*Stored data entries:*
:::
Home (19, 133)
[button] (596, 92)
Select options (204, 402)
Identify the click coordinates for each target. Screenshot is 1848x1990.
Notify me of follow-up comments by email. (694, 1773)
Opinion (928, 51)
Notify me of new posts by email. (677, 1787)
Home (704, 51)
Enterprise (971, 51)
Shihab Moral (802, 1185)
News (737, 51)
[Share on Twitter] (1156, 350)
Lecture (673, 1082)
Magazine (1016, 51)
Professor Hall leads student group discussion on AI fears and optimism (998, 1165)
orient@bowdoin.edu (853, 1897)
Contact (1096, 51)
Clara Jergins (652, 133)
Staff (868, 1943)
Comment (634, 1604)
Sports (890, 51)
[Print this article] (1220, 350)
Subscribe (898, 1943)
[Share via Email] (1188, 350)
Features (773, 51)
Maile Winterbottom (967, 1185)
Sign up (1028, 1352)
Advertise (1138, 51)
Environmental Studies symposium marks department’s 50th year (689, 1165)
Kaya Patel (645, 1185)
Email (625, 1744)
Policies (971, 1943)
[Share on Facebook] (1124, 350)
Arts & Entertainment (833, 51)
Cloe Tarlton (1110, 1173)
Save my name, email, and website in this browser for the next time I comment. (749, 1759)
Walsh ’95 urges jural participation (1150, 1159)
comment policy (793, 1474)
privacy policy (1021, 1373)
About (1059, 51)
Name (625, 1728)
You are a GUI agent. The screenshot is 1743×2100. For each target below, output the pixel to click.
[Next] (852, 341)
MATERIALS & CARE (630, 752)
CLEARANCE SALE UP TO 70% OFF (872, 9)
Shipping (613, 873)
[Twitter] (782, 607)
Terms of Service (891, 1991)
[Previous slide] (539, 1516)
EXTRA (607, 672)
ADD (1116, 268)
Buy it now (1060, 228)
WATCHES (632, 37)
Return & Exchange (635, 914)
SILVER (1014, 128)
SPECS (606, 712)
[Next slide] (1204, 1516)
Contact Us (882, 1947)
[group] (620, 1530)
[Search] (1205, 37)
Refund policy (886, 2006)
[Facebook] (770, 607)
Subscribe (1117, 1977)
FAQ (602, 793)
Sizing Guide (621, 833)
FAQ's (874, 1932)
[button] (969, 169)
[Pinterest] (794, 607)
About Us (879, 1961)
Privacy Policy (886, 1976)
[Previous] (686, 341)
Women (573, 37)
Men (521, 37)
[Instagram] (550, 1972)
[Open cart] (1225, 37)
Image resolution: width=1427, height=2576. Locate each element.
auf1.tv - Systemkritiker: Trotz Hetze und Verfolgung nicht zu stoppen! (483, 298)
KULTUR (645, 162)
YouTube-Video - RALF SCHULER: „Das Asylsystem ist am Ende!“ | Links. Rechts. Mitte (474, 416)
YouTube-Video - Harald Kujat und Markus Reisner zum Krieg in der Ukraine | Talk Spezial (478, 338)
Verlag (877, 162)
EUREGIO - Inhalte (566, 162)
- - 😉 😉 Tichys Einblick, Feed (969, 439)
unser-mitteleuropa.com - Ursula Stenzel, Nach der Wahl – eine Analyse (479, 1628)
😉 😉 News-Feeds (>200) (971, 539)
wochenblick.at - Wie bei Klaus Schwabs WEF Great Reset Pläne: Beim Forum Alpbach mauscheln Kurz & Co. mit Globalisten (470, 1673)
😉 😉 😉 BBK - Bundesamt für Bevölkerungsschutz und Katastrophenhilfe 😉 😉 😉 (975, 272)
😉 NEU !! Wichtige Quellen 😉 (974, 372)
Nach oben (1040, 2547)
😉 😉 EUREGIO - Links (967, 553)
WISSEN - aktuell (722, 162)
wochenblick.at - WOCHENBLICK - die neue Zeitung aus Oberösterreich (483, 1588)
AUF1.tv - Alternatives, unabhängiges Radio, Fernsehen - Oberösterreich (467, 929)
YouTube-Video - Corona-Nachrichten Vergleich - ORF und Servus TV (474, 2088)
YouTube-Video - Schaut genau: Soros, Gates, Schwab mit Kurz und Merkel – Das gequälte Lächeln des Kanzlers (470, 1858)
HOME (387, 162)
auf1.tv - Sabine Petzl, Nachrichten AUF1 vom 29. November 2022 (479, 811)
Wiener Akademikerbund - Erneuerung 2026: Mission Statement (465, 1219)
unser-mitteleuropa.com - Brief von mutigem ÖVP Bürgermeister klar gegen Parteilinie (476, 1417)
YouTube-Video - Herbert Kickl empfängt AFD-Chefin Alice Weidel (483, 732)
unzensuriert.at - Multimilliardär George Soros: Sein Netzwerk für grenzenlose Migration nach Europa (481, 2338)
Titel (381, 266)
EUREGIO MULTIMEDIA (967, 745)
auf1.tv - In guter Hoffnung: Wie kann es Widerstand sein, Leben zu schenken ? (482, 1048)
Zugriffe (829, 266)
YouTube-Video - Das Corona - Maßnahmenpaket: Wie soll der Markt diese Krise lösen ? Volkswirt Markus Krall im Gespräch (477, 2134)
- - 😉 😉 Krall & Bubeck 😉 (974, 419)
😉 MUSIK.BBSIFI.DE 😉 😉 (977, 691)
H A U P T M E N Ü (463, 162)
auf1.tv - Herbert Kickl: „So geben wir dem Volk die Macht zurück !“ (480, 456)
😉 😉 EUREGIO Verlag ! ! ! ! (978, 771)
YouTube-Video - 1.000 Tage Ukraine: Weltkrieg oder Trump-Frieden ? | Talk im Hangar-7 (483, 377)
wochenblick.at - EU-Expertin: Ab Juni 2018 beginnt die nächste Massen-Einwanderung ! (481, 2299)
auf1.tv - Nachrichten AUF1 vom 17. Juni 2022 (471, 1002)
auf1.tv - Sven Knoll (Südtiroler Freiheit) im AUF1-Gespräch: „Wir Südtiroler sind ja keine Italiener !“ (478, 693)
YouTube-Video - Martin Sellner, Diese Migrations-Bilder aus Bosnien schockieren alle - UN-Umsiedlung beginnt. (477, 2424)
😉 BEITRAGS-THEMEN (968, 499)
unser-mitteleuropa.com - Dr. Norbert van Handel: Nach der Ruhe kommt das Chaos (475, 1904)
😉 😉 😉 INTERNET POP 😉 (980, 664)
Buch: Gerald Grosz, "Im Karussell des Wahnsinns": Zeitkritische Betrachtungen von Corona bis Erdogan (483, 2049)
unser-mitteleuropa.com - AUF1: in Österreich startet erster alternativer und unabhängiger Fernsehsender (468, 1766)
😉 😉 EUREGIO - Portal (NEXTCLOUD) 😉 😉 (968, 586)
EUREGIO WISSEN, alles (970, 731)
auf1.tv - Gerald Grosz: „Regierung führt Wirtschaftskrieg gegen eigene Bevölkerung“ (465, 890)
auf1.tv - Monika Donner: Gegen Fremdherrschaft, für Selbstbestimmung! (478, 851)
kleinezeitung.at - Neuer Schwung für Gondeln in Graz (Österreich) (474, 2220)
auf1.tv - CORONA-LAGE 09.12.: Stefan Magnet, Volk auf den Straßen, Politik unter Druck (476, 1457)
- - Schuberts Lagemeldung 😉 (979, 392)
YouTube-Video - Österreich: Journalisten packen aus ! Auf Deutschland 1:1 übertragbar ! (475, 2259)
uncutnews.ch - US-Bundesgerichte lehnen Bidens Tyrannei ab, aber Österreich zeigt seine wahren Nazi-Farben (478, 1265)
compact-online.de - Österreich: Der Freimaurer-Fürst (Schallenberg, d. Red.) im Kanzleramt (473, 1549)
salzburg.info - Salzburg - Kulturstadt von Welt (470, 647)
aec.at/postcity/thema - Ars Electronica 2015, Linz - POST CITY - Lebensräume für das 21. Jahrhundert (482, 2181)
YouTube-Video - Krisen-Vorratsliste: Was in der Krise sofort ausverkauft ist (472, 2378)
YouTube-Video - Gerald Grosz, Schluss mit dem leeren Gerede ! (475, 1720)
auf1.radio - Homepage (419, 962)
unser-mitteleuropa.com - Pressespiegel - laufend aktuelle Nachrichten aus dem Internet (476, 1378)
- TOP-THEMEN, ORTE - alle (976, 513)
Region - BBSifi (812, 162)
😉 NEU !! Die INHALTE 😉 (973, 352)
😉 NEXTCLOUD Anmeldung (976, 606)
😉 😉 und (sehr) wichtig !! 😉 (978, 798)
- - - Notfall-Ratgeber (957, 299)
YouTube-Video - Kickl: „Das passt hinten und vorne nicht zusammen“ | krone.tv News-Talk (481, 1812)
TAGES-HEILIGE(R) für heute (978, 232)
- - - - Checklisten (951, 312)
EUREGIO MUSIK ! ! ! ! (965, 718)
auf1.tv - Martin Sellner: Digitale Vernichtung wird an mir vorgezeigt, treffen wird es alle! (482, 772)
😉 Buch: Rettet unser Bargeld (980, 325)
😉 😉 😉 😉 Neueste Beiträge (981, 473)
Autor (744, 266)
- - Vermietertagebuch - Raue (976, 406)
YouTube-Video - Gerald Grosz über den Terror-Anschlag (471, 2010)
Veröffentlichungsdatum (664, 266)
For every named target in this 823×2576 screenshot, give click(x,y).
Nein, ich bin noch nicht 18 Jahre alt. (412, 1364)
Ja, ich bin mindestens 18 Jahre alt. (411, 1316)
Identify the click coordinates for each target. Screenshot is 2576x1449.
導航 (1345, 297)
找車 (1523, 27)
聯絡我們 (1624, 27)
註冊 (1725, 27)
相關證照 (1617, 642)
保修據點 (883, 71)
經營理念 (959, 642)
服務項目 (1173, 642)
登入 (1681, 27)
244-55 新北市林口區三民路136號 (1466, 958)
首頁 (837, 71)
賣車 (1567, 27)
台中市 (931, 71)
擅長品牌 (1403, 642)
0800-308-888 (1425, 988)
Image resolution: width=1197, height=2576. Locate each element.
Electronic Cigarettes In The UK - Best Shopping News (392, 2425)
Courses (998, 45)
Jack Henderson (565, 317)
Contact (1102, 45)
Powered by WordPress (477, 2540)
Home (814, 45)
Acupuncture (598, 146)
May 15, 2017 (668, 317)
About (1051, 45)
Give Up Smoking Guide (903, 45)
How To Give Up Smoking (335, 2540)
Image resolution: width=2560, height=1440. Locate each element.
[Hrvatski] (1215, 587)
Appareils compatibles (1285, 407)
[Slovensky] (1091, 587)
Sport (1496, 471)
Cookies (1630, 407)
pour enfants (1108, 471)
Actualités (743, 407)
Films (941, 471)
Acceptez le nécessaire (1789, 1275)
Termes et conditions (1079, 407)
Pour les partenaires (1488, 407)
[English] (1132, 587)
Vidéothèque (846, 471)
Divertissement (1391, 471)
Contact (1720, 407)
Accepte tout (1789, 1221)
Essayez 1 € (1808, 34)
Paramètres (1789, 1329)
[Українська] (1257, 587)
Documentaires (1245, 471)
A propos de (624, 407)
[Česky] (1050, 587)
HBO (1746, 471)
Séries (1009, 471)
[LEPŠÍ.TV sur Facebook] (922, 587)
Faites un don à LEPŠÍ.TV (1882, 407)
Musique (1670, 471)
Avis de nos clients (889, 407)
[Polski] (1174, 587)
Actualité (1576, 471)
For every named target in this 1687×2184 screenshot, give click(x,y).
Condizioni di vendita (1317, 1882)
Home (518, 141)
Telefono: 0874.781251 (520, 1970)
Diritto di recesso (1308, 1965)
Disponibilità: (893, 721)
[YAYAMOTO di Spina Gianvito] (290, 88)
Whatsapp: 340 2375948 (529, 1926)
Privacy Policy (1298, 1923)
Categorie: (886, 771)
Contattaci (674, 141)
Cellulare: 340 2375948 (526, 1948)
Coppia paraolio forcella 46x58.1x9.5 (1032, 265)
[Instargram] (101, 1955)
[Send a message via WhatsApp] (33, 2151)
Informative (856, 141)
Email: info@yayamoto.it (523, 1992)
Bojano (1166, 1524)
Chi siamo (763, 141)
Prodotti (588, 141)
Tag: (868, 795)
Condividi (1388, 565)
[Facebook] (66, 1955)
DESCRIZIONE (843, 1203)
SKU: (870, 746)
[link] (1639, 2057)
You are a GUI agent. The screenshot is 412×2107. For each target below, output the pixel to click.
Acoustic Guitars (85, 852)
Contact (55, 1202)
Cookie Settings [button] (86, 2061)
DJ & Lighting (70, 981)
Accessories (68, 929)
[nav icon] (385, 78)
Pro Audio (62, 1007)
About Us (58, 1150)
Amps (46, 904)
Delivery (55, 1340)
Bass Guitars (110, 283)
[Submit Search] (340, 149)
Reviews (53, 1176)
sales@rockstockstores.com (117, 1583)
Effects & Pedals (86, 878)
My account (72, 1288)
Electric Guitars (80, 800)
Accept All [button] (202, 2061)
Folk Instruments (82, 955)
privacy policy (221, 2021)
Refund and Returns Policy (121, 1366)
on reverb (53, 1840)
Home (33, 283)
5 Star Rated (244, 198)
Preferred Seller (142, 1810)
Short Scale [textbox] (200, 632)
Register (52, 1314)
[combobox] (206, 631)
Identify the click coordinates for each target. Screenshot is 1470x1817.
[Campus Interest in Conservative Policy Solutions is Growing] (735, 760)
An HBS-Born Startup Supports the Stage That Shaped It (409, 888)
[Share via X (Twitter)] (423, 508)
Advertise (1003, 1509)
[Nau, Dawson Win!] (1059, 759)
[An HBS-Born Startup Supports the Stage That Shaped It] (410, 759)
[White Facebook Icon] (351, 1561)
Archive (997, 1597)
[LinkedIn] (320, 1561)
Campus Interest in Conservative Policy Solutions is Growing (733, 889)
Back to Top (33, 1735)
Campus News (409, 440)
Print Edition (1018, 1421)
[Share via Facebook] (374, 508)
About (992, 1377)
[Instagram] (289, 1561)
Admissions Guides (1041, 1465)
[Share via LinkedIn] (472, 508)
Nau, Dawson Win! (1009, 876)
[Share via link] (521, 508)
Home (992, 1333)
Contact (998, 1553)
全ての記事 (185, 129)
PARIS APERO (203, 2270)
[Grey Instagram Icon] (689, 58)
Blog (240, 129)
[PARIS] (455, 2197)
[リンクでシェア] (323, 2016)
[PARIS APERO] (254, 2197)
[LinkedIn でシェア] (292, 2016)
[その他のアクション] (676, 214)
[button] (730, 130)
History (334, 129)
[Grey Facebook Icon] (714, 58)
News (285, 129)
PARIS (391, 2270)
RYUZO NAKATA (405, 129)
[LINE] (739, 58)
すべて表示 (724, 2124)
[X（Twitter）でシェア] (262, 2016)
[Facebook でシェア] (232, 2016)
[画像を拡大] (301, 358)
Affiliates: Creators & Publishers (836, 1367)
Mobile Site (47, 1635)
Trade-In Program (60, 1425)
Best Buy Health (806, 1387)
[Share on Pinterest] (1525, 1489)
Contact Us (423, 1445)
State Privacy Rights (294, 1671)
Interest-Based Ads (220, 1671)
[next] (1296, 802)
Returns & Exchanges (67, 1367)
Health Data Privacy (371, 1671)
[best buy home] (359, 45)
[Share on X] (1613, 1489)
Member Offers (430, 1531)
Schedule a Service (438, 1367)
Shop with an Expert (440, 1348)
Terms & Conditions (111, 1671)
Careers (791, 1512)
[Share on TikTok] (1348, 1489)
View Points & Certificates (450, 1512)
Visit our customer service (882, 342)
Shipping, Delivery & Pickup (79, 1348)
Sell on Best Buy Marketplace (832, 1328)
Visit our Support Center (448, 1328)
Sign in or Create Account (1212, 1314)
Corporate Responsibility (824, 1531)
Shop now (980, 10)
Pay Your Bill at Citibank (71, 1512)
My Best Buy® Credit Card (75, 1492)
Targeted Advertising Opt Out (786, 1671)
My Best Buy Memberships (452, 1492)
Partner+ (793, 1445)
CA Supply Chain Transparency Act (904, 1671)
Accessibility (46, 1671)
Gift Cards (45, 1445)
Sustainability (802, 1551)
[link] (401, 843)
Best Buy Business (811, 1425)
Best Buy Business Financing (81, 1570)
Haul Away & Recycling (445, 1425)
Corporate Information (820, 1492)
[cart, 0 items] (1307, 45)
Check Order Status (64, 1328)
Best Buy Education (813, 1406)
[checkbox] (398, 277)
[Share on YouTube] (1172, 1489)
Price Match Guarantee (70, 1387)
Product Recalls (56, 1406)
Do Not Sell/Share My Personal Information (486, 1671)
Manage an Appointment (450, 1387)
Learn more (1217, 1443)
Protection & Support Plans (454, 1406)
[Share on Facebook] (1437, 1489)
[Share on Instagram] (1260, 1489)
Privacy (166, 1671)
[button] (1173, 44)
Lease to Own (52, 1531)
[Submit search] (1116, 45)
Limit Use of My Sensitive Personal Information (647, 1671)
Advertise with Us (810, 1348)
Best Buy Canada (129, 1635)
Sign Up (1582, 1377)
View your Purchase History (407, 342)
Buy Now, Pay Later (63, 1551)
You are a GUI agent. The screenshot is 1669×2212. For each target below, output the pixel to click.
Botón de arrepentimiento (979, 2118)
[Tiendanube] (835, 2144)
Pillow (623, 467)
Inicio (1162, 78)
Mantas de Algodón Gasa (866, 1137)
:::
*Work item:* When you reach the line with "[Slovensky] (1091, 587)" in the records above, start writing out lines exactly, and stop once the line with "For every named target in this 1687×2184" has been written; include nothing else.

*Written response:*
[Slovensky] (1091, 587)
Sport (1496, 471)
Cookies (1630, 407)
pour enfants (1108, 471)
Actualités (743, 407)
Films (941, 471)
Acceptez le nécessaire (1789, 1275)
Termes et conditions (1079, 407)
Pour les partenaires (1488, 407)
[English] (1132, 587)
Vidéothèque (846, 471)
Divertissement (1391, 471)
Contact (1720, 407)
Accepte tout (1789, 1221)
Essayez 1 € (1808, 34)
Paramètres (1789, 1329)
[Українська] (1257, 587)
Documentaires (1245, 471)
A propos de (624, 407)
[Česky] (1050, 587)
HBO (1746, 471)
Séries (1009, 471)
[LEPŠÍ.TV sur Facebook] (922, 587)
Faites un don à LEPŠÍ.TV (1882, 407)
Musique (1670, 471)
Avis de nos clients (889, 407)
[Polski] (1174, 587)
Actualité (1576, 471)
For every named target in this 1687×2184 screenshot, give click(x,y).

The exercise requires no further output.